■ Set exercise: Could you arrange every line of the entries below as a Markdown table with a Row column holding the row number and a Line column holding the line, leaving out blank lines?

─── Extracted data ───

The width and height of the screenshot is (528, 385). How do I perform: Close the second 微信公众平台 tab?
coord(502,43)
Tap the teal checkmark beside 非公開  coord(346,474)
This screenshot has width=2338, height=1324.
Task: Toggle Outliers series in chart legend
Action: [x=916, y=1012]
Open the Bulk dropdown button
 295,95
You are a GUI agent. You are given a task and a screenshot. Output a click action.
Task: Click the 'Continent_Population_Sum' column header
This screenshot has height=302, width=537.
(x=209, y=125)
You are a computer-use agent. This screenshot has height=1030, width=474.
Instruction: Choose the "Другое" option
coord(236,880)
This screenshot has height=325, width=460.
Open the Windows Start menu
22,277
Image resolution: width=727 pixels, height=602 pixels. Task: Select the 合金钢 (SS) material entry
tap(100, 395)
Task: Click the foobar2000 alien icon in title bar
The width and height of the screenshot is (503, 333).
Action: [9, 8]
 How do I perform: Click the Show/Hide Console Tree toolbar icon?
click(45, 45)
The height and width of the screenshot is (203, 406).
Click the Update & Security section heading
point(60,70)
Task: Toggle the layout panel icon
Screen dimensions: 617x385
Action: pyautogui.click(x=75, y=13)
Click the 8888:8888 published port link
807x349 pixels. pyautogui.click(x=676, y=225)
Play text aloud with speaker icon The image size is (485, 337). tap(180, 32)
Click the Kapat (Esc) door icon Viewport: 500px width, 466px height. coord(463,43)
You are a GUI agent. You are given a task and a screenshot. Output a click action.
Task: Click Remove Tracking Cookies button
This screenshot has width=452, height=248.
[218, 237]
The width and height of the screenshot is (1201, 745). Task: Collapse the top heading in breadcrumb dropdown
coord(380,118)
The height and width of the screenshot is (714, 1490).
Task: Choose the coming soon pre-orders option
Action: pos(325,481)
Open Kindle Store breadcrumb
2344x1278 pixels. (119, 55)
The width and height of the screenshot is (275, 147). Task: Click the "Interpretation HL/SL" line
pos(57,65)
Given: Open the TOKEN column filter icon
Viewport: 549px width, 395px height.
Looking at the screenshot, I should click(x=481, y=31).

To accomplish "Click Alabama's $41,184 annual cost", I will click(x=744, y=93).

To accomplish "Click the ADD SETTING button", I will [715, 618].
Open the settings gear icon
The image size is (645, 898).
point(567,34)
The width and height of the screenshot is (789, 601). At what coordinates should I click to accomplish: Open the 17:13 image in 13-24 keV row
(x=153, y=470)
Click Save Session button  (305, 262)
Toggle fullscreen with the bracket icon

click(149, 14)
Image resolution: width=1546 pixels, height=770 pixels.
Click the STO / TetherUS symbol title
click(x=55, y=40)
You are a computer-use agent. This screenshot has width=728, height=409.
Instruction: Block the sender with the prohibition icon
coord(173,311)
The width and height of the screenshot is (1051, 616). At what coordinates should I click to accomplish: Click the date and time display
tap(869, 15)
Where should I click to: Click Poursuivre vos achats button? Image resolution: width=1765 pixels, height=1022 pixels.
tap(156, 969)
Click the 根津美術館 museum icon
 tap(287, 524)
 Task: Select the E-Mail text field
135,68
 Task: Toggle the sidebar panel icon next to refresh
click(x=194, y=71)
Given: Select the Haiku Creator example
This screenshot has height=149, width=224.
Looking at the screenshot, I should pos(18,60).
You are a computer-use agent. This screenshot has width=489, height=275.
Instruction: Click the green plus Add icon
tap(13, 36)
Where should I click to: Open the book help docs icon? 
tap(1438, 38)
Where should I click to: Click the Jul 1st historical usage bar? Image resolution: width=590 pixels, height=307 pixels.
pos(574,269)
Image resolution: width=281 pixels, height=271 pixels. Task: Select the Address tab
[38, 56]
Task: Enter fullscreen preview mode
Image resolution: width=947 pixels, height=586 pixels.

───

■ Correct response:
| Row | Line |
|---|---|
| 1 | The width and height of the screenshot is (528, 385). How do I perform: Close the second 微信公众平台 tab? |
| 2 | coord(502,43) |
| 3 | Tap the teal checkmark beside 非公開  coord(346,474) |
| 4 | This screenshot has width=2338, height=1324. |
| 5 | Task: Toggle Outliers series in chart legend |
| 6 | Action: [x=916, y=1012] |
| 7 | Open the Bulk dropdown button |
| 8 |  295,95 |
| 9 | You are a GUI agent. You are given a task and a screenshot. Output a click action. |
| 10 | Task: Click the 'Continent_Population_Sum' column header |
| 11 | This screenshot has height=302, width=537. |
| 12 | (x=209, y=125) |
| 13 | You are a computer-use agent. This screenshot has height=1030, width=474. |
| 14 | Instruction: Choose the "Другое" option |
| 15 | coord(236,880) |
| 16 | This screenshot has height=325, width=460. |
| 17 | Open the Windows Start menu |
| 18 | 22,277 |
| 19 | Image resolution: width=727 pixels, height=602 pixels. Task: Select the 合金钢 (SS) material entry |
| 20 | tap(100, 395) |
| 21 | Task: Click the foobar2000 alien icon in title bar |
| 22 | The width and height of the screenshot is (503, 333). |
| 23 | Action: [9, 8] |
| 24 |  How do I perform: Click the Show/Hide Console Tree toolbar icon? |
| 25 | click(45, 45) |
| 26 | The height and width of the screenshot is (203, 406). |
| 27 | Click the Update & Security section heading |
| 28 | point(60,70) |
| 29 | Task: Toggle the layout panel icon |
| 30 | Screen dimensions: 617x385 |
| 31 | Action: pyautogui.click(x=75, y=13) |
| 32 | Click the 8888:8888 published port link |
| 33 | 807x349 pixels. pyautogui.click(x=676, y=225) |
| 34 | Play text aloud with speaker icon The image size is (485, 337). tap(180, 32) |
| 35 | Click the Kapat (Esc) door icon Viewport: 500px width, 466px height. coord(463,43) |
| 36 | You are a GUI agent. You are given a task and a screenshot. Output a click action. |
| 37 | Task: Click Remove Tracking Cookies button |
| 38 | This screenshot has width=452, height=248. |
| 39 | [218, 237] |
| 40 | The width and height of the screenshot is (1201, 745). Task: Collapse the top heading in breadcrumb dropdown |
| 41 | coord(380,118) |
| 42 | The height and width of the screenshot is (714, 1490). |
| 43 | Task: Choose the coming soon pre-orders option |
| 44 | Action: pos(325,481) |
| 45 | Open Kindle Store breadcrumb |
| 46 | 2344x1278 pixels. (119, 55) |
| 47 | The width and height of the screenshot is (275, 147). Task: Click the "Interpretation HL/SL" line |
| 48 | pos(57,65) |
| 49 | Given: Open the TOKEN column filter icon |
| 50 | Viewport: 549px width, 395px height. |
| 51 | Looking at the screenshot, I should click(x=481, y=31). |
| 52 | To accomplish "Click Alabama's $41,184 annual cost", I will click(x=744, y=93). |
| 53 | To accomplish "Click the ADD SETTING button", I will [715, 618]. |
| 54 | Open the settings gear icon |
| 55 | The image size is (645, 898). |
| 56 | point(567,34) |
| 57 | The width and height of the screenshot is (789, 601). At what coordinates should I click to accomplish: Open the 17:13 image in 13-24 keV row |
| 58 | (x=153, y=470) |
| 59 | Click Save Session button  (305, 262) |
| 60 | Toggle fullscreen with the bracket icon |
| 61 | click(149, 14) |
| 62 | Image resolution: width=1546 pixels, height=770 pixels. |
| 63 | Click the STO / TetherUS symbol title |
| 64 | click(x=55, y=40) |
| 65 | You are a computer-use agent. This screenshot has width=728, height=409. |
| 66 | Instruction: Block the sender with the prohibition icon |
| 67 | coord(173,311) |
| 68 | The width and height of the screenshot is (1051, 616). At what coordinates should I click to accomplish: Click the date and time display |
| 69 | tap(869, 15) |
| 70 | Where should I click to: Click Poursuivre vos achats button? Image resolution: width=1765 pixels, height=1022 pixels. |
| 71 | tap(156, 969) |
| 72 | Click the 根津美術館 museum icon |
| 73 |  tap(287, 524) |
| 74 |  Task: Select the E-Mail text field |
| 75 | 135,68 |
| 76 |  Task: Toggle the sidebar panel icon next to refresh |
| 77 | click(x=194, y=71) |
| 78 | Given: Select the Haiku Creator example |
| 79 | This screenshot has height=149, width=224. |
| 80 | Looking at the screenshot, I should pos(18,60). |
| 81 | You are a computer-use agent. This screenshot has width=489, height=275. |
| 82 | Instruction: Click the green plus Add icon |
| 83 | tap(13, 36) |
| 84 | Where should I click to: Open the book help docs icon?  |
| 85 | tap(1438, 38) |
| 86 | Where should I click to: Click the Jul 1st historical usage bar? Image resolution: width=590 pixels, height=307 pixels. |
| 87 | pos(574,269) |
| 88 | Image resolution: width=281 pixels, height=271 pixels. Task: Select the Address tab |
| 89 | [38, 56] |
| 90 | Task: Enter fullscreen preview mode |
| 91 | Image resolution: width=947 pixels, height=586 pixels. |